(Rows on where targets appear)
····················

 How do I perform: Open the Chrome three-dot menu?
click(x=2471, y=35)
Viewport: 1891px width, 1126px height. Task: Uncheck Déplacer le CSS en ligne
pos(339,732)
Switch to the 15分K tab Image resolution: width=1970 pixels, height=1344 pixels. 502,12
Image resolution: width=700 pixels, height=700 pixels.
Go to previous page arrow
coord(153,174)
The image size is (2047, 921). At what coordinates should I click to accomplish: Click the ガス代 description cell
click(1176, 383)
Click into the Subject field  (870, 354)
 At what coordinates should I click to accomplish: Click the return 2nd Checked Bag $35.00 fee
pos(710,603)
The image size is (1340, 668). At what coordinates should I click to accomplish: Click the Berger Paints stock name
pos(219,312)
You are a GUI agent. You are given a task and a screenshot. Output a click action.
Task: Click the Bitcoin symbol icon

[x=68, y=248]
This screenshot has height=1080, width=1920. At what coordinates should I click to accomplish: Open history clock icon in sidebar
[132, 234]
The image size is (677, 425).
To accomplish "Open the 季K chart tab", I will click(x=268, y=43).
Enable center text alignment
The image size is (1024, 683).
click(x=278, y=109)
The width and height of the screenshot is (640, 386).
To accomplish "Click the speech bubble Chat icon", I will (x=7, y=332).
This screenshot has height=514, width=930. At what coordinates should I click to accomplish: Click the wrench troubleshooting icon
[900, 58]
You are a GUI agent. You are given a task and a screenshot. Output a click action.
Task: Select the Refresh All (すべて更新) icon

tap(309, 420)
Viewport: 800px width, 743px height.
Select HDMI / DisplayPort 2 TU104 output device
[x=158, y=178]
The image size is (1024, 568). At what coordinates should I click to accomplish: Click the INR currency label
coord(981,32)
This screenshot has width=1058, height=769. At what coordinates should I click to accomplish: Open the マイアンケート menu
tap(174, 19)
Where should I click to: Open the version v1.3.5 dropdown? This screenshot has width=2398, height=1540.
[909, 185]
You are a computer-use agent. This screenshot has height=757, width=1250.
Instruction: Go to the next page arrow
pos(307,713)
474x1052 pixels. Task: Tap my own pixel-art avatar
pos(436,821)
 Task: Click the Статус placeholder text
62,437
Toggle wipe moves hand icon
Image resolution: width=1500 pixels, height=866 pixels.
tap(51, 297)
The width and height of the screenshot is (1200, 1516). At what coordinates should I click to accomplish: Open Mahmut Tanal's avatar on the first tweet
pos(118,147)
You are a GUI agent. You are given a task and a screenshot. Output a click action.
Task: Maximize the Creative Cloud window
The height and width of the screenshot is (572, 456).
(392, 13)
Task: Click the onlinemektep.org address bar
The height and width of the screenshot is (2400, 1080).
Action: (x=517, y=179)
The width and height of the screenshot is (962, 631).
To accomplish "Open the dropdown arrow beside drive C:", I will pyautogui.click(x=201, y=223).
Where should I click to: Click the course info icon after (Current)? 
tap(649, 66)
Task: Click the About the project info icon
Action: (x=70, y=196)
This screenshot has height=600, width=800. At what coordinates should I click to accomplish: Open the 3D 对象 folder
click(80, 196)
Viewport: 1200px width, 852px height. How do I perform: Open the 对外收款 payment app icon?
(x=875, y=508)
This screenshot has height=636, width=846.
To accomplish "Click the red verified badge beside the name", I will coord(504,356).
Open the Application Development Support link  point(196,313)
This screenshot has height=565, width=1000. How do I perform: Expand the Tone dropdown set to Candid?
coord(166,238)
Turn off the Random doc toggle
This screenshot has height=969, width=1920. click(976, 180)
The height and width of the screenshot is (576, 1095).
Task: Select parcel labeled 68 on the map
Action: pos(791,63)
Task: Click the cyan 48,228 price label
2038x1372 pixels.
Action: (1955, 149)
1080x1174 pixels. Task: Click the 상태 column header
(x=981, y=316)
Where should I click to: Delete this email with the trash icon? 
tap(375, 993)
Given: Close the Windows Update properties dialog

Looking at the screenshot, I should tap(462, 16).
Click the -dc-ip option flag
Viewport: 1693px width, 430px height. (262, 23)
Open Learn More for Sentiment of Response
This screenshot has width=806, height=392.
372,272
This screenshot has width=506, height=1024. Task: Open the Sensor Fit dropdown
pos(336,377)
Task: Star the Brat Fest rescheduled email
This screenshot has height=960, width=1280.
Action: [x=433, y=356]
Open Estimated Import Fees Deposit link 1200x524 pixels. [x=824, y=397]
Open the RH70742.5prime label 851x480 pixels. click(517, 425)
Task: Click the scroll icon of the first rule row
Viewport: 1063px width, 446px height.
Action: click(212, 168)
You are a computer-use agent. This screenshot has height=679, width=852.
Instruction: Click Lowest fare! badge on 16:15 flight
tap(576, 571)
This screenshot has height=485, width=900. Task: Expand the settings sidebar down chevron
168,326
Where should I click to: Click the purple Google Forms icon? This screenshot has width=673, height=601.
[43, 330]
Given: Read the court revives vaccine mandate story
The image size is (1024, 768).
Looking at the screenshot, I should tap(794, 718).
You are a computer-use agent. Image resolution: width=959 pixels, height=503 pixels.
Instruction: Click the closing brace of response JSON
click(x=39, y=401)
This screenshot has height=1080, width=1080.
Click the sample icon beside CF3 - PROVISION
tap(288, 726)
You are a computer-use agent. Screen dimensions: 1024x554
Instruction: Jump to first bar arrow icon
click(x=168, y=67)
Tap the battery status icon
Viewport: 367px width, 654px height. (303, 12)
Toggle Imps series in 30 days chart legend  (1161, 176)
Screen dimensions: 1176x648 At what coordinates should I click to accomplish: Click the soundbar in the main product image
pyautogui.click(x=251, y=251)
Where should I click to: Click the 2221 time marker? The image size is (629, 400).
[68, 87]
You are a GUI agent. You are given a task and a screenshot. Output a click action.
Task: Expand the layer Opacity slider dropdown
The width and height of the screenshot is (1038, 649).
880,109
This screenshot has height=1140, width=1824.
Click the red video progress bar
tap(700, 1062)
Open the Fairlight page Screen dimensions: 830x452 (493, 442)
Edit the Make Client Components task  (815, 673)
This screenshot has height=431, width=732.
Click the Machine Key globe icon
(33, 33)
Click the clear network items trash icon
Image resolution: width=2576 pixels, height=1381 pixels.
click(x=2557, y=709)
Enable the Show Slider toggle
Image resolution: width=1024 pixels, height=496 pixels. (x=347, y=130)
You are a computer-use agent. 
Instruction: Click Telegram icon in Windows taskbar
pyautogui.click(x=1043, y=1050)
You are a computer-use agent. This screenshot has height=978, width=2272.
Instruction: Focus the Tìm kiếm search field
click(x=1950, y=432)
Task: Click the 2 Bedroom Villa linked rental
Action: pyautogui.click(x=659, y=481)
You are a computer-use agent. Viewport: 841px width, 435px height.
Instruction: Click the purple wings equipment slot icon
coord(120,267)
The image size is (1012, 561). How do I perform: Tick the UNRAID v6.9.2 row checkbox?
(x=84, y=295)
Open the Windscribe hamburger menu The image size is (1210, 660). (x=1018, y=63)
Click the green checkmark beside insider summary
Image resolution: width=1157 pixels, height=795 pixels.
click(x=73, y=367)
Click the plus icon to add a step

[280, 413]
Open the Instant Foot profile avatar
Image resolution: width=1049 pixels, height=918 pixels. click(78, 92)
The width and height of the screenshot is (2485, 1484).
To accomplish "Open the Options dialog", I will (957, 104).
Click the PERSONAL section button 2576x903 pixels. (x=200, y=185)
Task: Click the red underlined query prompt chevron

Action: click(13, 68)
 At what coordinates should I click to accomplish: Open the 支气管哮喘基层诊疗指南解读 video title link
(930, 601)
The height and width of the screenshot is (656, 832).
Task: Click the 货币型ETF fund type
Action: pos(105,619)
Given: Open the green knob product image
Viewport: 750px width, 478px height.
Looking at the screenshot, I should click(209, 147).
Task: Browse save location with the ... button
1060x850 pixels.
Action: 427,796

····················

Task brief — Output every line of the listing above, word for word.

Written solution —
 How do I perform: Open the Chrome three-dot menu?
click(x=2471, y=35)
Viewport: 1891px width, 1126px height. Task: Uncheck Déplacer le CSS en ligne
pos(339,732)
Switch to the 15分K tab Image resolution: width=1970 pixels, height=1344 pixels. 502,12
Image resolution: width=700 pixels, height=700 pixels.
Go to previous page arrow
coord(153,174)
The image size is (2047, 921). At what coordinates should I click to accomplish: Click the ガス代 description cell
click(1176, 383)
Click into the Subject field  (870, 354)
 At what coordinates should I click to accomplish: Click the return 2nd Checked Bag $35.00 fee
pos(710,603)
The image size is (1340, 668). At what coordinates should I click to accomplish: Click the Berger Paints stock name
pos(219,312)
You are a GUI agent. You are given a task and a screenshot. Output a click action.
Task: Click the Bitcoin symbol icon

[x=68, y=248]
This screenshot has height=1080, width=1920. At what coordinates should I click to accomplish: Open history clock icon in sidebar
[132, 234]
The image size is (677, 425).
To accomplish "Open the 季K chart tab", I will click(x=268, y=43).
Enable center text alignment
The image size is (1024, 683).
click(x=278, y=109)
The width and height of the screenshot is (640, 386).
To accomplish "Click the speech bubble Chat icon", I will (x=7, y=332).
This screenshot has height=514, width=930. At what coordinates should I click to accomplish: Click the wrench troubleshooting icon
[900, 58]
You are a GUI agent. You are given a task and a screenshot. Output a click action.
Task: Select the Refresh All (すべて更新) icon

tap(309, 420)
Viewport: 800px width, 743px height.
Select HDMI / DisplayPort 2 TU104 output device
[x=158, y=178]
The image size is (1024, 568). At what coordinates should I click to accomplish: Click the INR currency label
coord(981,32)
This screenshot has width=1058, height=769. At what coordinates should I click to accomplish: Open the マイアンケート menu
tap(174, 19)
Where should I click to: Open the version v1.3.5 dropdown? This screenshot has width=2398, height=1540.
[909, 185]
You are a computer-use agent. This screenshot has height=757, width=1250.
Instruction: Go to the next page arrow
pos(307,713)
474x1052 pixels. Task: Tap my own pixel-art avatar
pos(436,821)
 Task: Click the Статус placeholder text
62,437
Toggle wipe moves hand icon
Image resolution: width=1500 pixels, height=866 pixels.
tap(51, 297)
The width and height of the screenshot is (1200, 1516). At what coordinates should I click to accomplish: Open Mahmut Tanal's avatar on the first tweet
pos(118,147)
You are a GUI agent. You are given a task and a screenshot. Output a click action.
Task: Maximize the Creative Cloud window
The height and width of the screenshot is (572, 456).
(392, 13)
Task: Click the onlinemektep.org address bar
The height and width of the screenshot is (2400, 1080).
Action: (x=517, y=179)
The width and height of the screenshot is (962, 631).
To accomplish "Open the dropdown arrow beside drive C:", I will pyautogui.click(x=201, y=223).
Where should I click to: Click the course info icon after (Current)? 
tap(649, 66)
Task: Click the About the project info icon
Action: (x=70, y=196)
This screenshot has height=600, width=800. At what coordinates should I click to accomplish: Open the 3D 对象 folder
click(80, 196)
Viewport: 1200px width, 852px height. How do I perform: Open the 对外收款 payment app icon?
(x=875, y=508)
This screenshot has height=636, width=846.
To accomplish "Click the red verified badge beside the name", I will coord(504,356).
Open the Application Development Support link  point(196,313)
This screenshot has height=565, width=1000. How do I perform: Expand the Tone dropdown set to Candid?
coord(166,238)
Turn off the Random doc toggle
This screenshot has height=969, width=1920. click(976, 180)
The height and width of the screenshot is (576, 1095).
Task: Select parcel labeled 68 on the map
Action: pos(791,63)
Task: Click the cyan 48,228 price label
2038x1372 pixels.
Action: (1955, 149)
1080x1174 pixels. Task: Click the 상태 column header
(x=981, y=316)
Where should I click to: Delete this email with the trash icon? 
tap(375, 993)
Given: Close the Windows Update properties dialog

Looking at the screenshot, I should tap(462, 16).
Click the -dc-ip option flag
Viewport: 1693px width, 430px height. (262, 23)
Open Learn More for Sentiment of Response
This screenshot has width=806, height=392.
372,272
This screenshot has width=506, height=1024. Task: Open the Sensor Fit dropdown
pos(336,377)
Task: Star the Brat Fest rescheduled email
This screenshot has height=960, width=1280.
Action: [x=433, y=356]
Open Estimated Import Fees Deposit link 1200x524 pixels. [x=824, y=397]
Open the RH70742.5prime label 851x480 pixels. click(517, 425)
Task: Click the scroll icon of the first rule row
Viewport: 1063px width, 446px height.
Action: click(212, 168)
You are a computer-use agent. This screenshot has height=679, width=852.
Instruction: Click Lowest fare! badge on 16:15 flight
tap(576, 571)
This screenshot has height=485, width=900. Task: Expand the settings sidebar down chevron
168,326
Where should I click to: Click the purple Google Forms icon? This screenshot has width=673, height=601.
[43, 330]
Given: Read the court revives vaccine mandate story
The image size is (1024, 768).
Looking at the screenshot, I should tap(794, 718).
You are a computer-use agent. Image resolution: width=959 pixels, height=503 pixels.
Instruction: Click the closing brace of response JSON
click(x=39, y=401)
This screenshot has height=1080, width=1080.
Click the sample icon beside CF3 - PROVISION
tap(288, 726)
You are a computer-use agent. Screen dimensions: 1024x554
Instruction: Jump to first bar arrow icon
click(x=168, y=67)
Tap the battery status icon
Viewport: 367px width, 654px height. (303, 12)
Toggle Imps series in 30 days chart legend  (1161, 176)
Screen dimensions: 1176x648 At what coordinates should I click to accomplish: Click the soundbar in the main product image
pyautogui.click(x=251, y=251)
Where should I click to: Click the 2221 time marker? The image size is (629, 400).
[68, 87]
You are a GUI agent. You are given a task and a screenshot. Output a click action.
Task: Expand the layer Opacity slider dropdown
The width and height of the screenshot is (1038, 649).
880,109
This screenshot has height=1140, width=1824.
Click the red video progress bar
tap(700, 1062)
Open the Fairlight page Screen dimensions: 830x452 (493, 442)
Edit the Make Client Components task  (815, 673)
This screenshot has height=431, width=732.
Click the Machine Key globe icon
(33, 33)
Click the clear network items trash icon
Image resolution: width=2576 pixels, height=1381 pixels.
click(x=2557, y=709)
Enable the Show Slider toggle
Image resolution: width=1024 pixels, height=496 pixels. (x=347, y=130)
You are a computer-use agent. 
Instruction: Click Telegram icon in Windows taskbar
pyautogui.click(x=1043, y=1050)
You are a computer-use agent. This screenshot has height=978, width=2272.
Instruction: Focus the Tìm kiếm search field
click(x=1950, y=432)
Task: Click the 2 Bedroom Villa linked rental
Action: pyautogui.click(x=659, y=481)
You are a computer-use agent. Viewport: 841px width, 435px height.
Instruction: Click the purple wings equipment slot icon
coord(120,267)
The image size is (1012, 561). How do I perform: Tick the UNRAID v6.9.2 row checkbox?
(x=84, y=295)
Open the Windscribe hamburger menu The image size is (1210, 660). (x=1018, y=63)
Click the green checkmark beside insider summary
Image resolution: width=1157 pixels, height=795 pixels.
click(x=73, y=367)
Click the plus icon to add a step

[280, 413]
Open the Instant Foot profile avatar
Image resolution: width=1049 pixels, height=918 pixels. click(78, 92)
The width and height of the screenshot is (2485, 1484).
To accomplish "Open the Options dialog", I will (957, 104).
Click the PERSONAL section button 2576x903 pixels. (x=200, y=185)
Task: Click the red underlined query prompt chevron

Action: click(13, 68)
 At what coordinates should I click to accomplish: Open the 支气管哮喘基层诊疗指南解读 video title link
(930, 601)
The height and width of the screenshot is (656, 832).
Task: Click the 货币型ETF fund type
Action: pos(105,619)
Given: Open the green knob product image
Viewport: 750px width, 478px height.
Looking at the screenshot, I should click(209, 147).
Task: Browse save location with the ... button
1060x850 pixels.
Action: 427,796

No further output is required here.